EXERCISE DESCRIPTION
All of the data below should be printed again exactly, pictures excluded.

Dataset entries

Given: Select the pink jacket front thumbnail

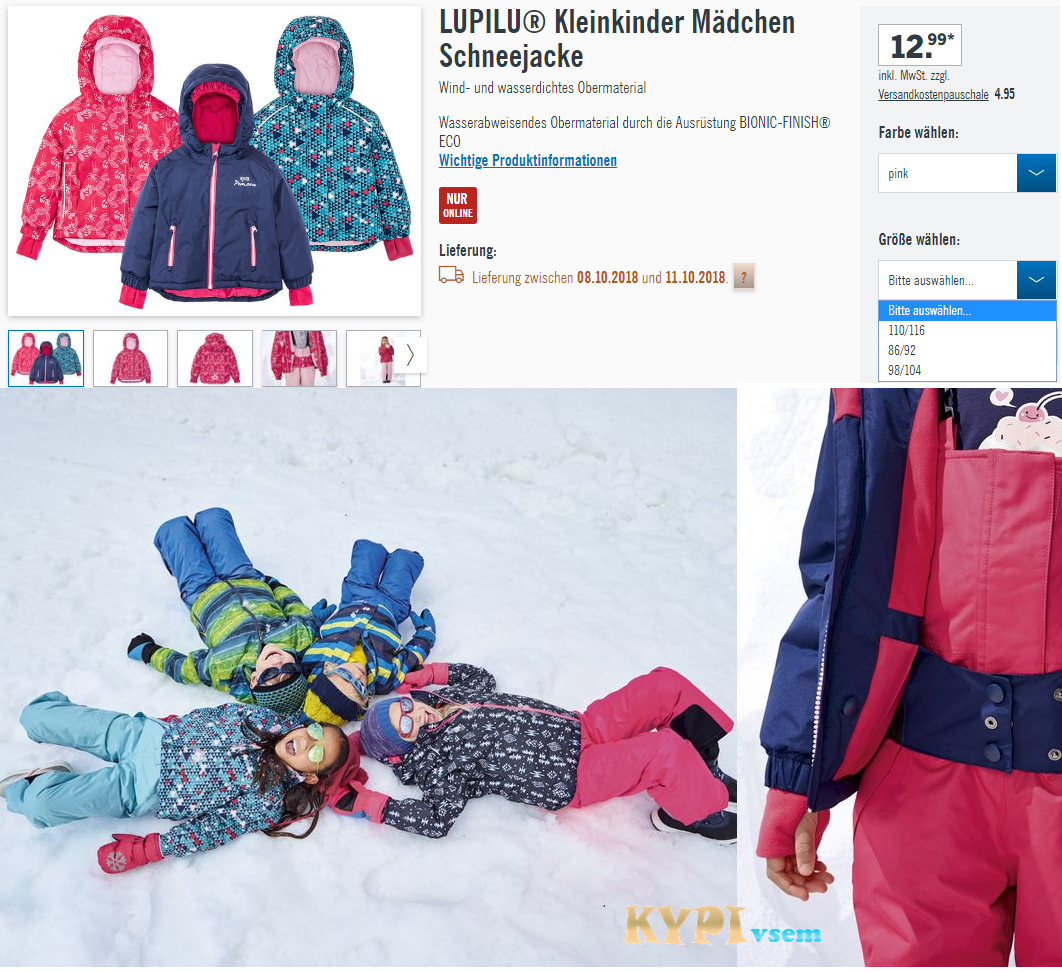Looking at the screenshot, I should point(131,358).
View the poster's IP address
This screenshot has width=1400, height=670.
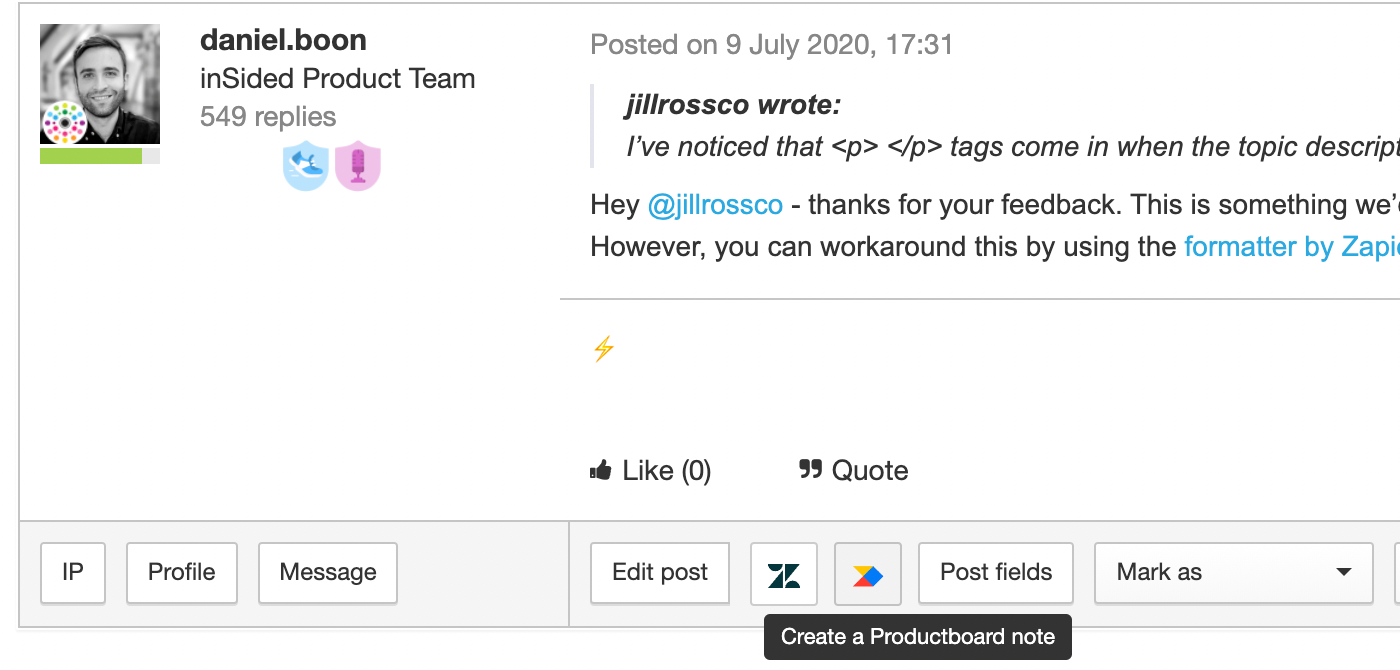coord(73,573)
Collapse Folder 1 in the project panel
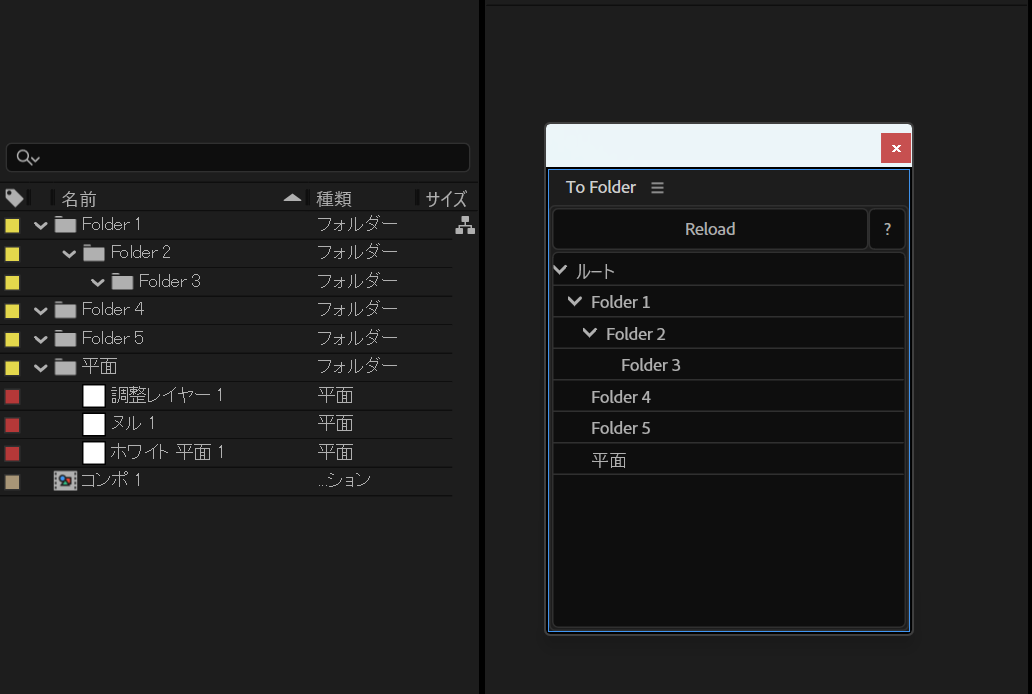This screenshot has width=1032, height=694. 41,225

ANSWER TO THIS PROBLEM
Given: Select the pink jacket front thumbnail

Looking at the screenshot, I should point(131,358).
View the poster's IP address
This screenshot has width=1400, height=670.
coord(73,573)
Collapse Folder 1 in the project panel
This screenshot has width=1032, height=694. 41,225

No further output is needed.